Both facts are in memory. A similarity search for "preferred language" might return either one. The agent gives inconsistent answers depending on which embedding scores higher.
This isn't hypothetical. The LOCOMO benchmark (Snap Research) tested exactly this scenario across multiple memory systems. All of them showed significant degradation on questions about facts that changed over time. The reason: vector similarity search has no concept of time. "Prefers Python" and "switched to TypeScript" are both semantically close to "preferred language," so the retriever returns both and the model flips a coin.
db0 handles this with superseding:
await harness.memory().write({
content: "User prefers TypeScript",
scope: "user",
supersedes: previousPreferenceId,
});
// "User prefers Python" is preserved for audit but excluded from search
The old fact doesn't disappear. It's kept for history. But memory_search only returns the current fact. No contradictions, deterministic behavior.
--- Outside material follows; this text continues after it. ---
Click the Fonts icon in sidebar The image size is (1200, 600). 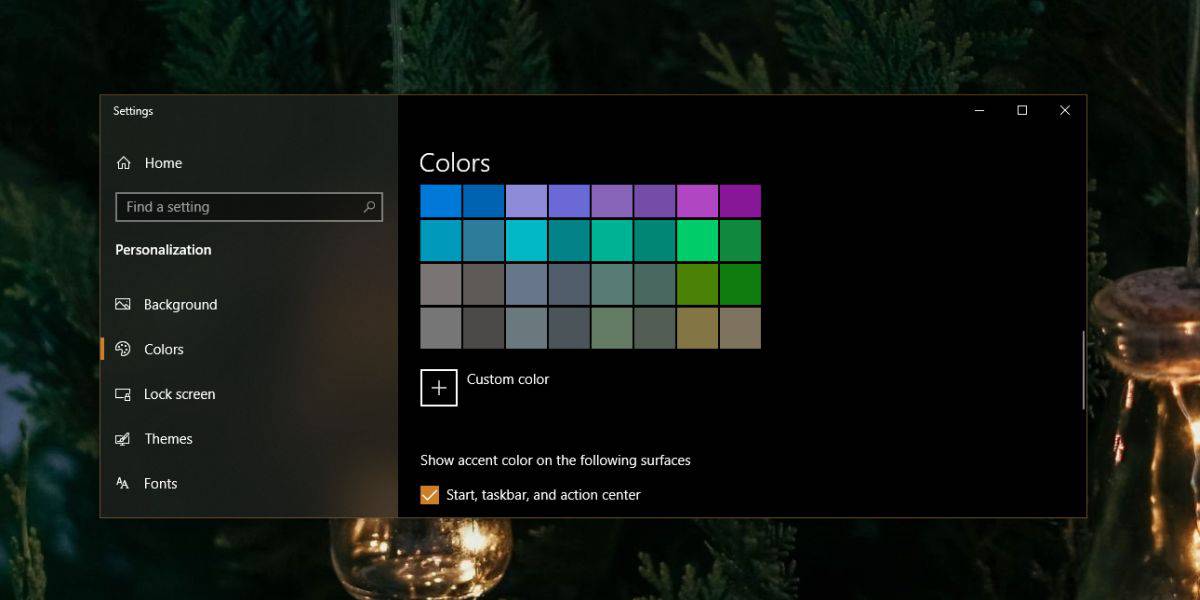coord(123,483)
LangGraph Store doesn't have this primitive. Mem0 handles it via LLM decision on every write (adds latency and cost, and the decision itself is non-deterministic). db0 does it explicitly.
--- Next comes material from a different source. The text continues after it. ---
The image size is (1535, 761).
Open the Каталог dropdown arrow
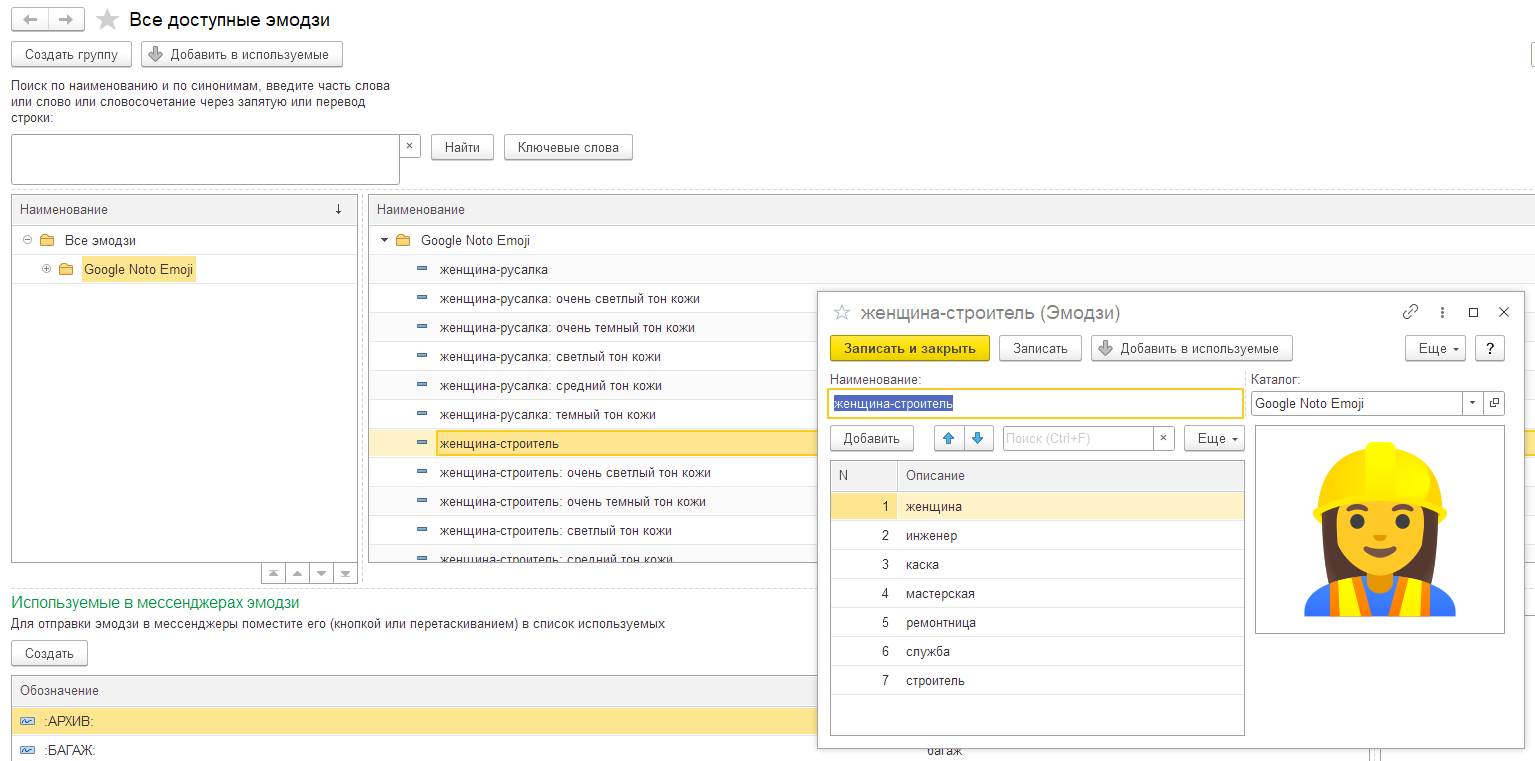pos(1473,403)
Chat message history (BufferMemory replacement)
If you want a drop-in for BufferMemory that also extracts facts, db0 provides a BaseChatMessageHistory implementation:
import { Db0ChatMessageHistory } from "@db0-ai/langchain";
const history = new Db0ChatMessageHistory({ harness: memory.harness });
await history.addUserMessage("I always use TypeScript with strict mode");
await history.addAIMessage("Got it! I'll remember that.");
// Facts are extracted automatically — "always use" is a signal word
// Stored as a user-scoped fact, searchable across all future sessions
Unlike BufferMemory, this persists to disk. Unlike RunnableWithMessageHistory, the API is three methods: addUserMessage, addAIMessage, getMessages.
For Python developers
@db0-ai/langchain targets LangChain.js. If you're using Python LangChain/LangGraph, the current production-stable options are:
- LangGraph PostgresSaver, if you're already in the LangGraph ecosystem
- Zep, for temporal knowledge graphs with automatic summarization
- LangMem, LangGraph-native with LLM-driven memory extraction (newer, less battle-tested than the other two)
A Python db0 SDK is on the roadmap but not yet available. I'd rather be honest about this than have you install the package and find no Python support.
The bottom line
The deprecation cycle will continue. LangChain's orchestration will keep evolving, and that's healthy. What's unhealthy is rebuilding your memory layer every time it does.
Decouple them. Store your agent's knowledge in a layer that doesn't know or care what version of LangChain you're running. When v2 ships, your upgrade is npm update @langchain/*, not "rewrite all memory code."
db0 is one way to do this. The architecture matters more than the specific tool.
db0 is open source (MIT). @db0-ai/langchain works with @langchain/core v1+ and @langchain/langgraph v1+.